Please copy the entries word for word, from the line containing "You are a computer-use" through the end of the entries, and leave the pictures out of your answer.

Rows on where targets appear:

____________

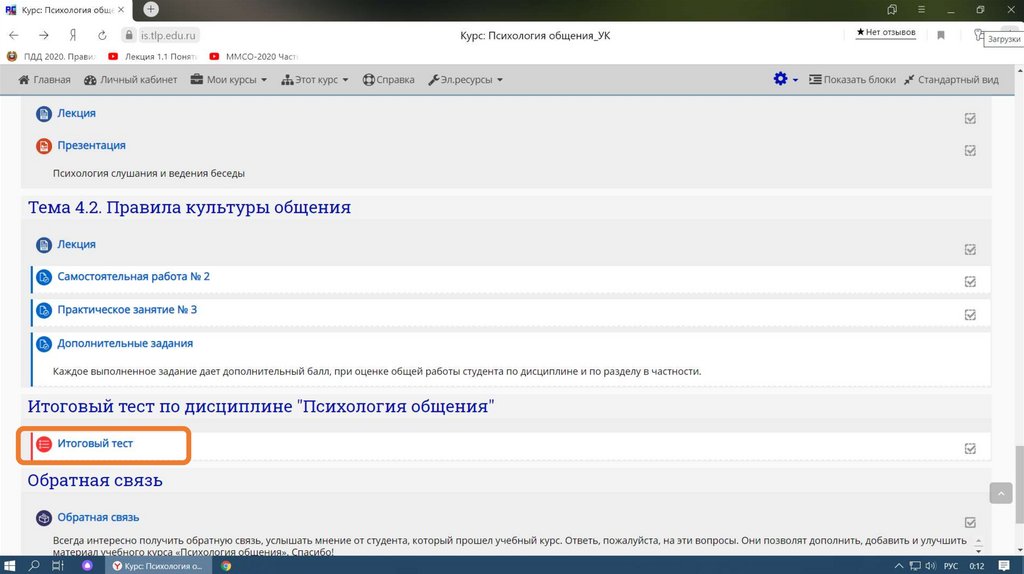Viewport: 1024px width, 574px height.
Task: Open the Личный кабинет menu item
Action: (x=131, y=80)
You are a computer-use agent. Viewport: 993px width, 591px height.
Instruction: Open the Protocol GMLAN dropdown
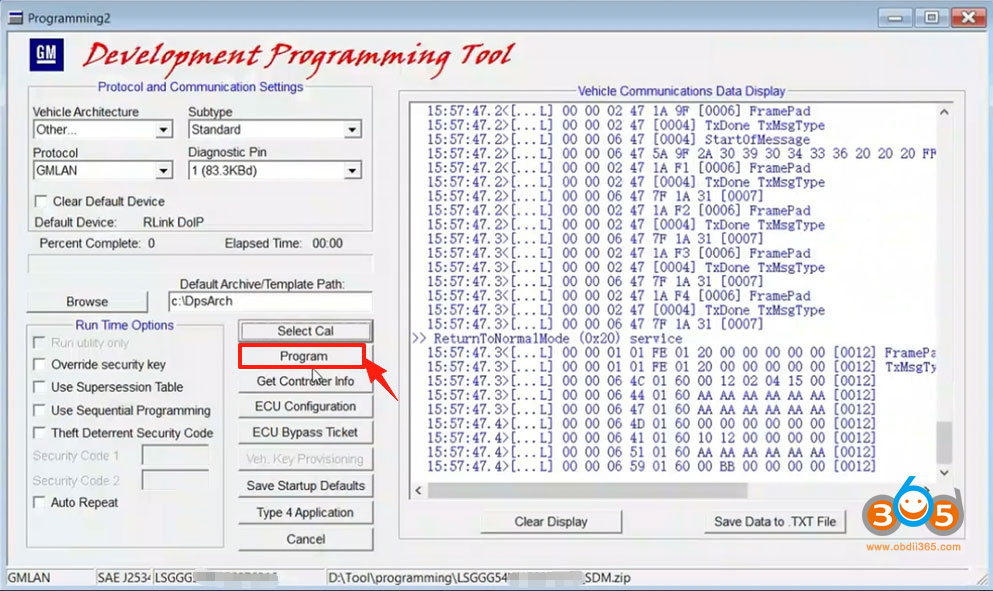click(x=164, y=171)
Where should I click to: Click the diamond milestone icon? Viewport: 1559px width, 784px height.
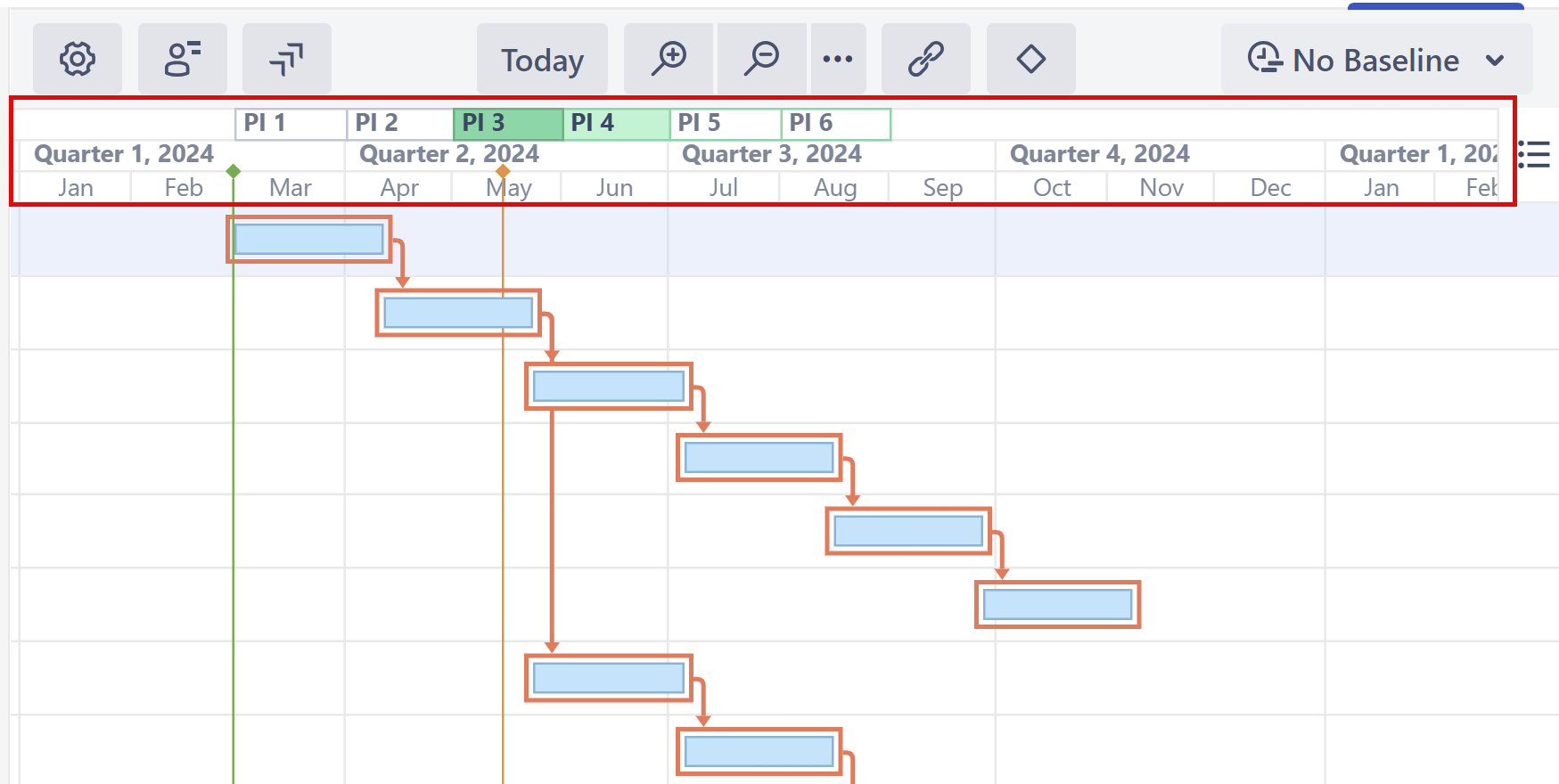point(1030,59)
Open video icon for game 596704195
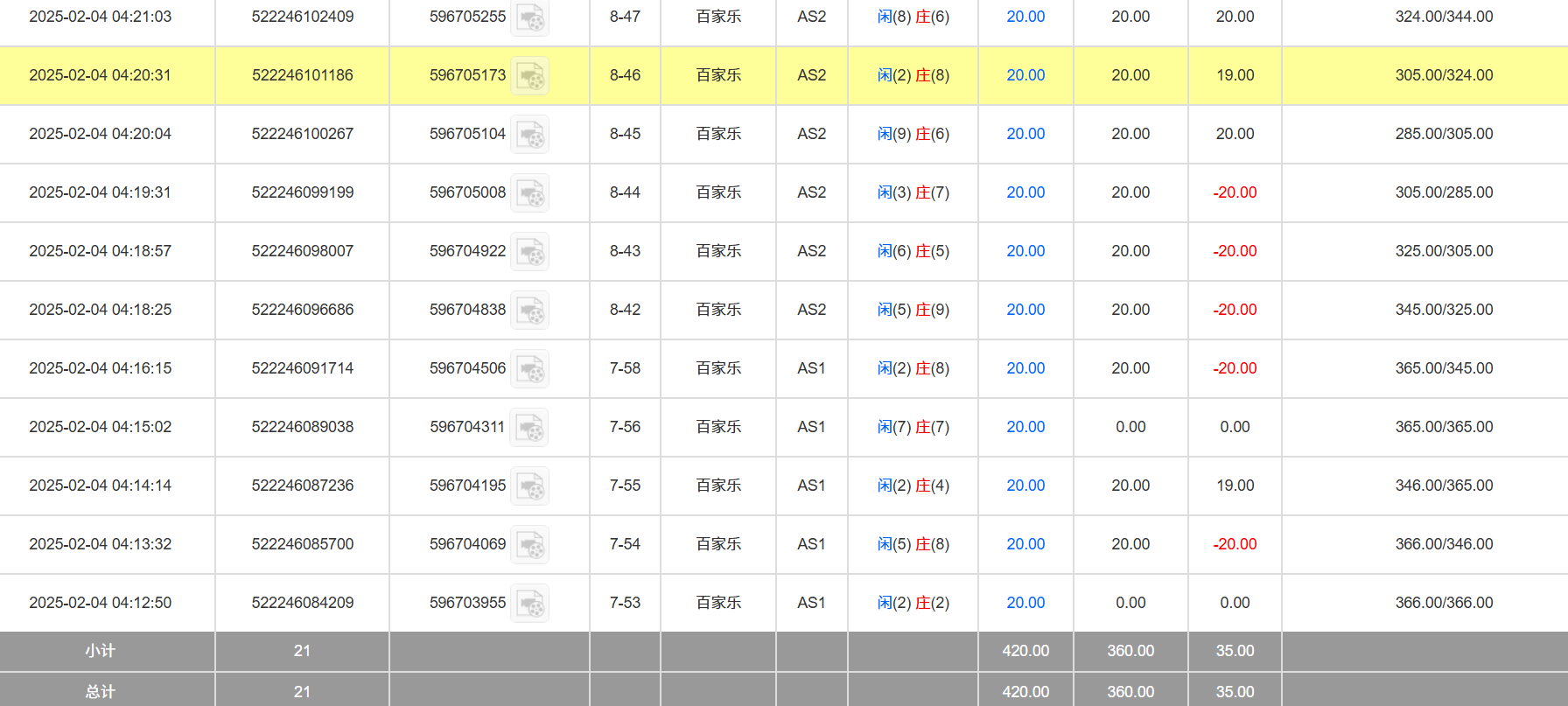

____________

- FINAL RESULT -
You are a computer-use agent. Viewport: 993px width, 591px height.
Instruction: Open the Protocol GMLAN dropdown
click(x=164, y=171)
Where should I click to: Click the diamond milestone icon? Viewport: 1559px width, 784px height.
point(1030,59)
Open video icon for game 596704195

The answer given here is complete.